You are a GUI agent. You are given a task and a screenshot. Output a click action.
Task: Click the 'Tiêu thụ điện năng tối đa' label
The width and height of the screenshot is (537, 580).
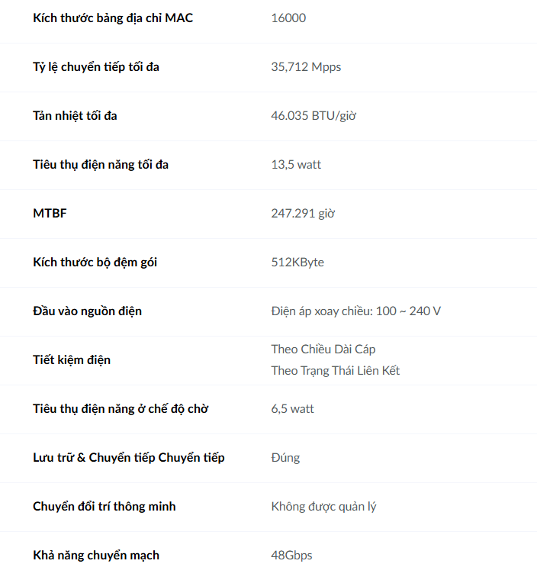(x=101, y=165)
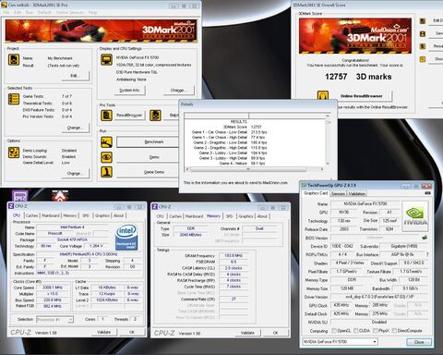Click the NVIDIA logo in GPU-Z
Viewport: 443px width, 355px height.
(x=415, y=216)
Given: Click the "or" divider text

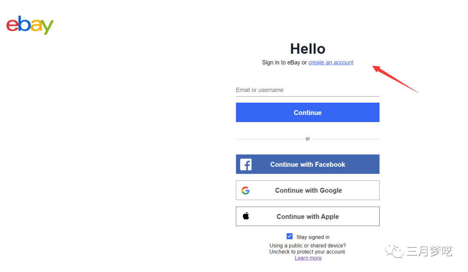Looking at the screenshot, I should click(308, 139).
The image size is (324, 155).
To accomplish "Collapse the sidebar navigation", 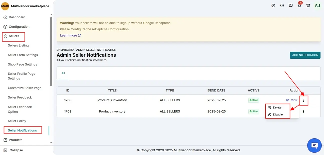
■ ■ ■ ■ ■ ■ ■
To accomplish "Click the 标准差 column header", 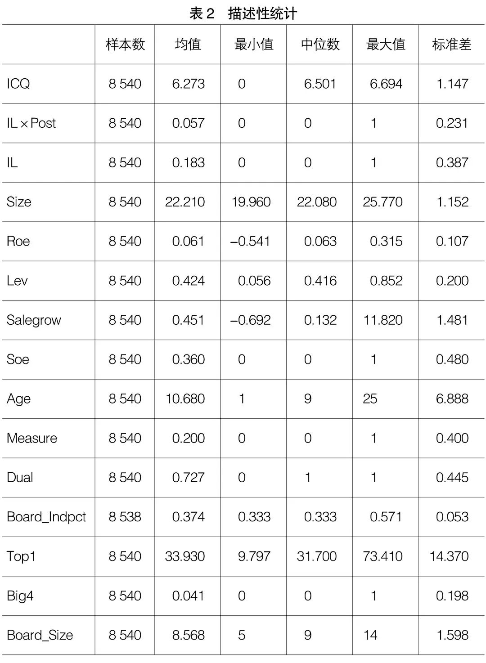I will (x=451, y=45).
■ ■ ■ ■ ■ ■ ■
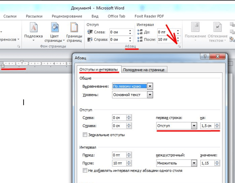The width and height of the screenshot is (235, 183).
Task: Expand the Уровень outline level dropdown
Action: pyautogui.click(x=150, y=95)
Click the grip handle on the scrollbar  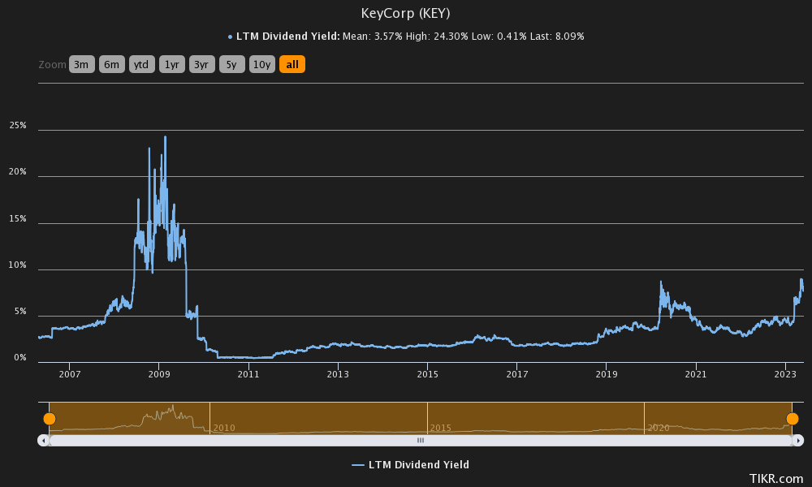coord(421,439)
■ ■ ■ ■ ■ ■ ■
Work request —
For this exercise, reproduce exactly the lines of the records above from the one with "You are a GUI" up to and including the one with "The image size is (324, 155).", without pictures.

Finished exercise —
You are a GUI agent. You are given a task and a screenshot. Output a click action.
Task: Click the 'Tiêu thụ điện năng tối đa' label
The width and height of the screenshot is (537, 580).
(x=101, y=165)
Click the NVIDIA logo in GPU-Z
Viewport: 443px width, 355px height.
(x=415, y=216)
Given: Click the "or" divider text

Looking at the screenshot, I should click(308, 139).
The image size is (324, 155).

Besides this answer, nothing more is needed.